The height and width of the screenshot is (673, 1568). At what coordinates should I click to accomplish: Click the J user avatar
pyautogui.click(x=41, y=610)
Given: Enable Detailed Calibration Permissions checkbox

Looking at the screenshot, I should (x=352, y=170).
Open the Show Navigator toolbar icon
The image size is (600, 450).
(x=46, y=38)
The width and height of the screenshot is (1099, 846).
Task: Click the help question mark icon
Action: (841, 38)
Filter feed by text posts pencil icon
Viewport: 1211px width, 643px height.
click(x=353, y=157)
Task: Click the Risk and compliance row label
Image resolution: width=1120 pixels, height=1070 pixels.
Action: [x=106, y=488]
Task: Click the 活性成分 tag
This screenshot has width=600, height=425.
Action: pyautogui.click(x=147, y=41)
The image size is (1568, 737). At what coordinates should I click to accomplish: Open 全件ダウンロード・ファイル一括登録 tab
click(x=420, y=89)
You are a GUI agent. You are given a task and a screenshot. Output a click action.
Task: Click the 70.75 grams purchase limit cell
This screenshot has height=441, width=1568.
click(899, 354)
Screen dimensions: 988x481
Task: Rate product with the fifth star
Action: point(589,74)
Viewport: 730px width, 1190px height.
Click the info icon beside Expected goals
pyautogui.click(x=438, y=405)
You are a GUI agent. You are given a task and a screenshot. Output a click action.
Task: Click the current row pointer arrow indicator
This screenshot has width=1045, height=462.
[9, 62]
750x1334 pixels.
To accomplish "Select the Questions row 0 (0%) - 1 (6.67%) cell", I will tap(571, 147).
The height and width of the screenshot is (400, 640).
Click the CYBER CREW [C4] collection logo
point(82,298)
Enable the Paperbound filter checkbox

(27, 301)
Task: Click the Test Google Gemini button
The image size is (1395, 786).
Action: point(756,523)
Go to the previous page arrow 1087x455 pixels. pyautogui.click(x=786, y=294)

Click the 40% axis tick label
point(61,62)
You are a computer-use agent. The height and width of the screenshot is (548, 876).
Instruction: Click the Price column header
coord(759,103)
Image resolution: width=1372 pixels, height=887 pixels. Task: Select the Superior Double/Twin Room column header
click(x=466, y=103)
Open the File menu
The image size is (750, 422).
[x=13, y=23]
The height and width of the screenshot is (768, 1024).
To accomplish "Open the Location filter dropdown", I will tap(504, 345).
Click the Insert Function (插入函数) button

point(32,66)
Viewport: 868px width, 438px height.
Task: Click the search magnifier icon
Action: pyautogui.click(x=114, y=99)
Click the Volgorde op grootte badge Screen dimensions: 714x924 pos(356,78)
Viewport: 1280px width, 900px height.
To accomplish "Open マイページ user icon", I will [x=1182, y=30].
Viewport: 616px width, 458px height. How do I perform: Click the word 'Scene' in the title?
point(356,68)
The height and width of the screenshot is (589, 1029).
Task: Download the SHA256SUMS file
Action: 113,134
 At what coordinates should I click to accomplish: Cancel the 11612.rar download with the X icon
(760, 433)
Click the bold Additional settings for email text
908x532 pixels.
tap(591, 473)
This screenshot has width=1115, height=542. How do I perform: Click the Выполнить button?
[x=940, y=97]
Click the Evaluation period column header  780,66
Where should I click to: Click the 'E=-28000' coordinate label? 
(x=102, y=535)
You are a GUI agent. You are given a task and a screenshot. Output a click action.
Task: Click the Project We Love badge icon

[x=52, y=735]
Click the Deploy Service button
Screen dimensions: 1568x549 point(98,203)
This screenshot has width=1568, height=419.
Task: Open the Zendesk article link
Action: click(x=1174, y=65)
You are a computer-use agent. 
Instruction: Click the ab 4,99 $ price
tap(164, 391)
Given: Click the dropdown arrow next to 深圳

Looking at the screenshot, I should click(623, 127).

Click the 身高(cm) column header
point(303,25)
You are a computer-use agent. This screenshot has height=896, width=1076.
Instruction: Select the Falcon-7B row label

++++++++++

* EXERCISE AIM: Every line with "computer" in it should be copied from the entries above.

* TASK RESULT:
You are a computer-use agent. The height and width of the screenshot is (548, 876).
You are a computer-use agent. 
You are a computer-use agent. This screenshot has height=896, width=1076.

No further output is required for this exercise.